La FLC CGIL, nell’ambito del proprio impegno internazionale, ha sottoposto alle organizzazioni sindacali affiliate a Education International (33 milioni di aderenti in 178 Paesi del mondo) e a ETUCE, sua sezione europea, le ragioni che animano lo sciopero del 12 dicembre 2025.
Il Parlamento italiano sta discutendo la Legge di bilancio del nostro Paese che dovrà decidere sui fondi che lo Stato destinerà alle diverse voci del bilancio pubblico. In questo momento si confermano e si ampliano i finanziamenti alle scuole paritarie, mentre alla scuola statale vengono imposti tagli e vincoli che ne limitano il funzionamento. È proprio in questa fase che prendono corpo le parole della campagna di Education International che la FLC CGIL condivide: #GoPublic! #FundEducation!
La FLC CGIL ha sempre mantenuto la determinazione a voler difendere il valore dell’Istruzione e della Ricerca pubblica chiedendo risorse aggiuntive che dovevano essere recuperate proprio nella legge finanziaria. Purtroppo, però, mentre l’inflazione in Italia nel triennio 2022/24 è cresciuta del 17%, i salari vedono un aumento solo del 6% e si tratta dei salari tra i più bassi d’Europa.
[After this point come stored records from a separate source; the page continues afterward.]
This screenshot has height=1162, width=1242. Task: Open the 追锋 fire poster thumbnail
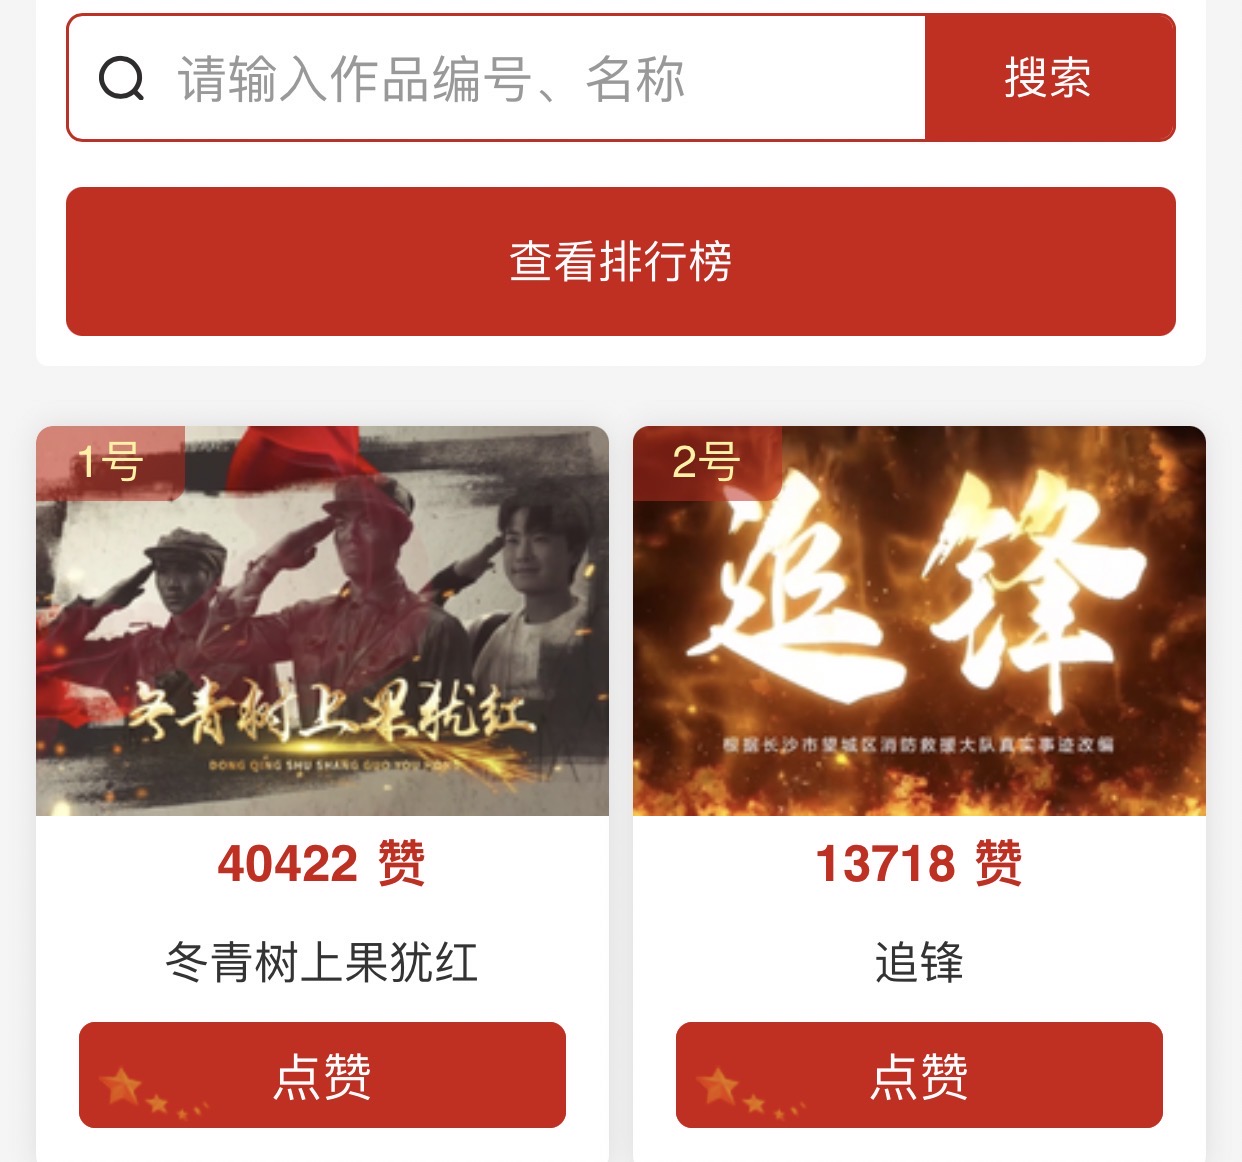tap(919, 621)
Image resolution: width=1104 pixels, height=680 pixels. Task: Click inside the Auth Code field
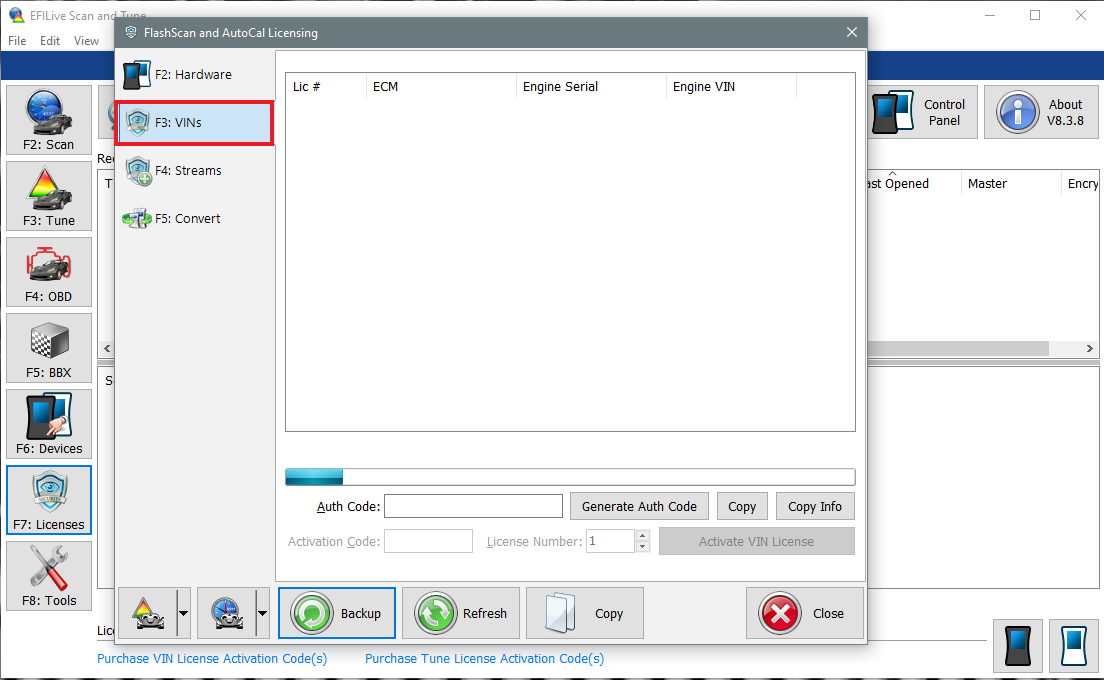point(473,506)
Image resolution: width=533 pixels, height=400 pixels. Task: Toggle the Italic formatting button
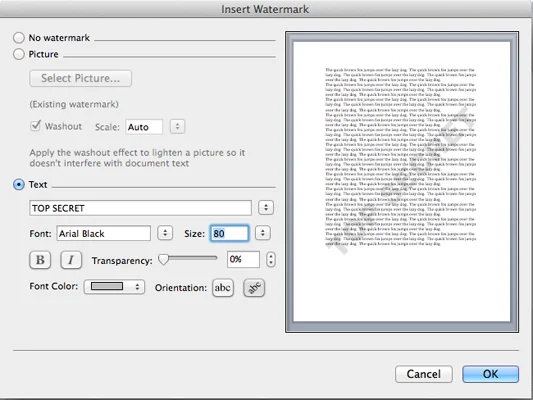(x=71, y=260)
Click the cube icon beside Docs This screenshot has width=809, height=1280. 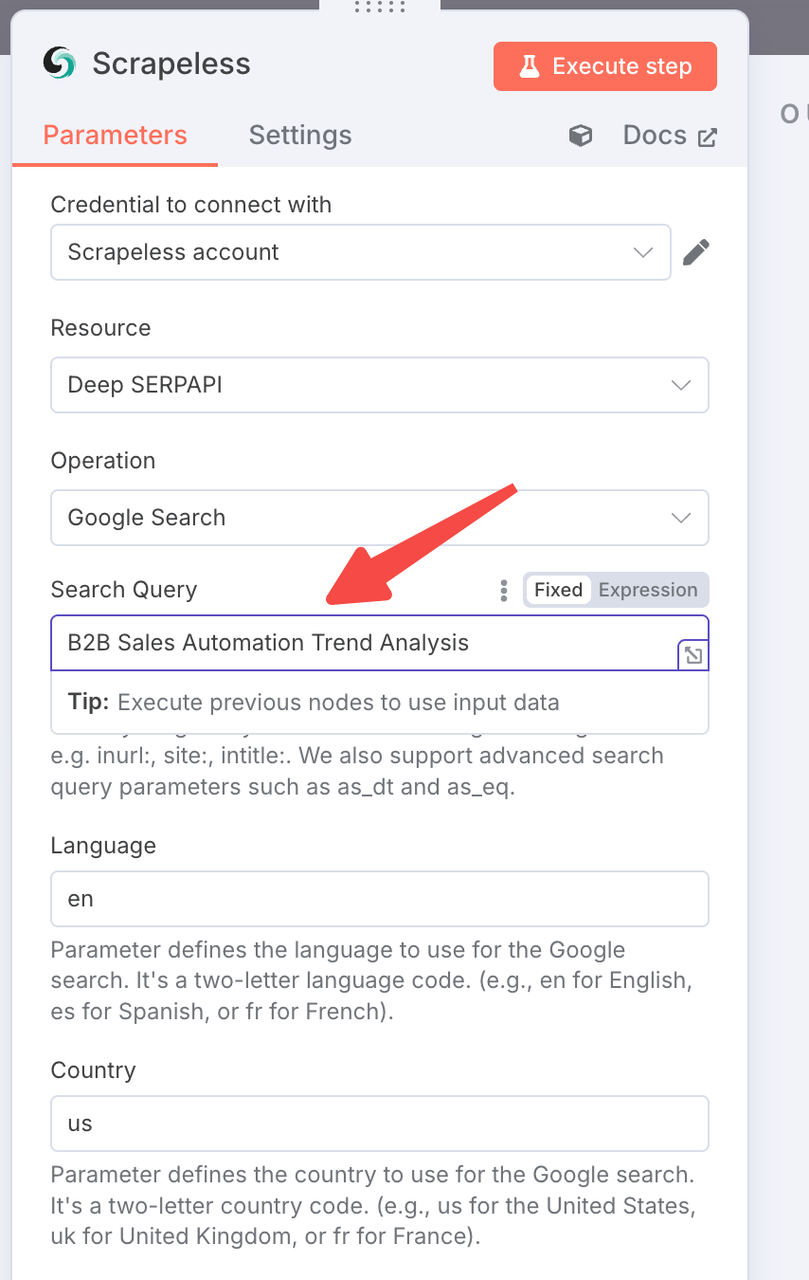coord(580,136)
Di fronte alla chiusura del governo, abbiamo continuato a difendere le condizioni dei lavoratori, soprattutto perché da loro proviene la nostra forza, infatti, dopo l’importante vittoria delle elezioni per le rappresentanze sindacali unitarie (RSU) nei luoghi di lavoro con il 27,58% dei voti, le recenti misurazioni ci consegnano la responsabilità di essere il primo sindacato più rappresentativo del comparto.
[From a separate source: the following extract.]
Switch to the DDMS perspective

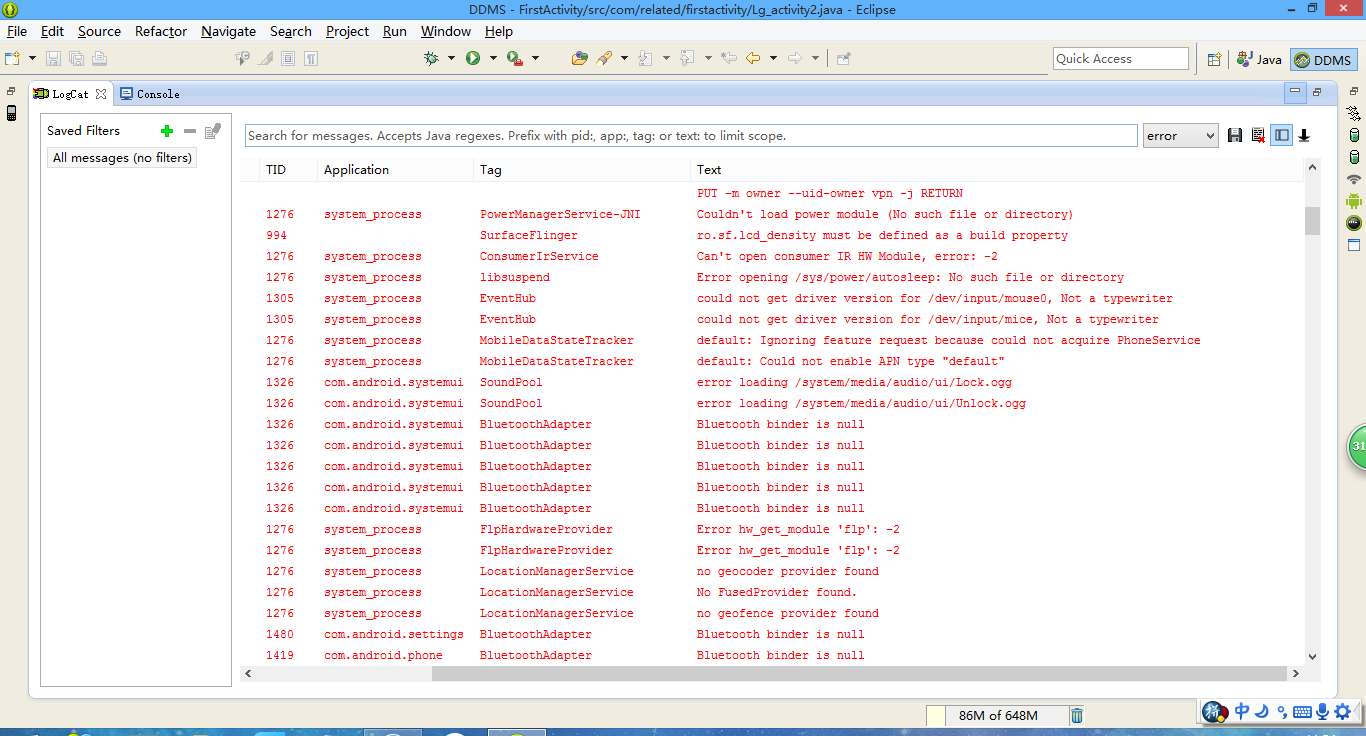[x=1323, y=60]
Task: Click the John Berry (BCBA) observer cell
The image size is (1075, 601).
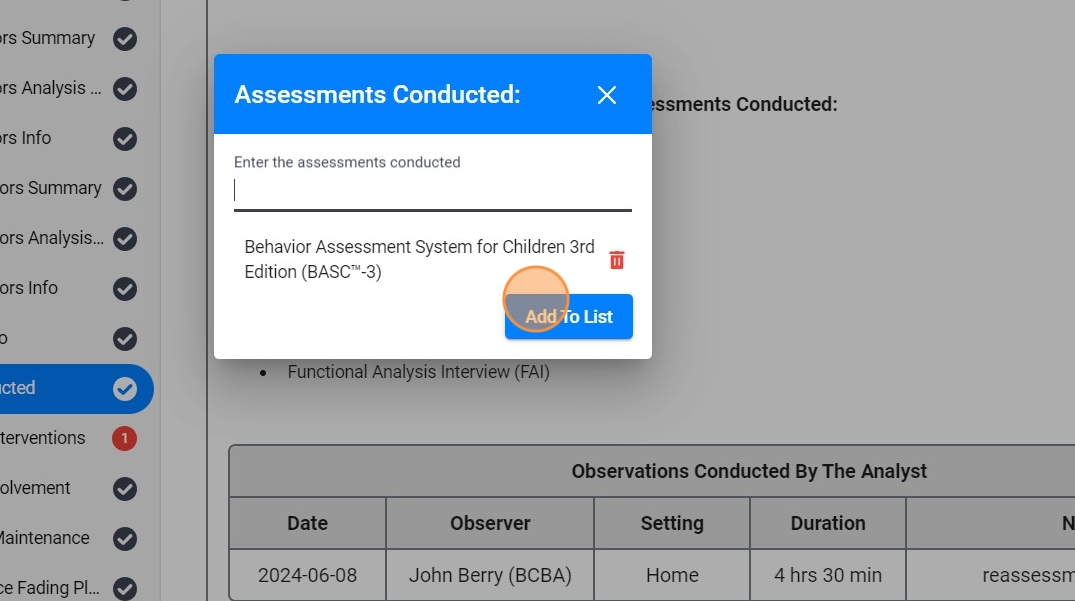Action: click(x=490, y=575)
Il 12 dicembre 2025 la CGIL ha proclamato lo sciopero generale di tutti i lavoratori per chiedere al governo Meloni di cambiare la legge di bilancio e di intervenire per fermare l’innalzamento dell’età pensionabile, per dire no al riarmo e investire su sanità e istruzione, per contrastare la precarietà, per il rilancio delle politiche industriali e per una riforma fiscale equa e progressiva.
Attorno a queste finalità, nell’ambito della campagna Go Public! Fund Education, che rivendica investimenti pubblici nell’istruzione, è intervenuta direttamente Education International con una lettera indirizzata alla Presidente del Consiglio dei Ministri, On. Giorgia Meloni, e al Ministro dell’Istruzione, Giuseppe Valditara, a firma del Segretario Generale David Edwards (allegata in inglese e in italiano).
Inoltre, si è raccolta un’ampia solidarietà internazionale e lo testimoniano i messaggi pervenuti da alcune delle maggiori organizzazioni sindacali del settore nel mondo:
- IFUT, Irlanda
- STEs, Spagna
- NEU, Regno Unito
- FENPROF, Portogallo
- KTÖS, Cipro
La solidarietà internazionale rafforza, per la FLC CGIL, la convinzione della necessità di mettere l’istruzione al centro delle scelte economiche dei governi, con particolare riferimento al tema della precarietà del personale e delle risorse da stanziare per il rinnovo del CCNL.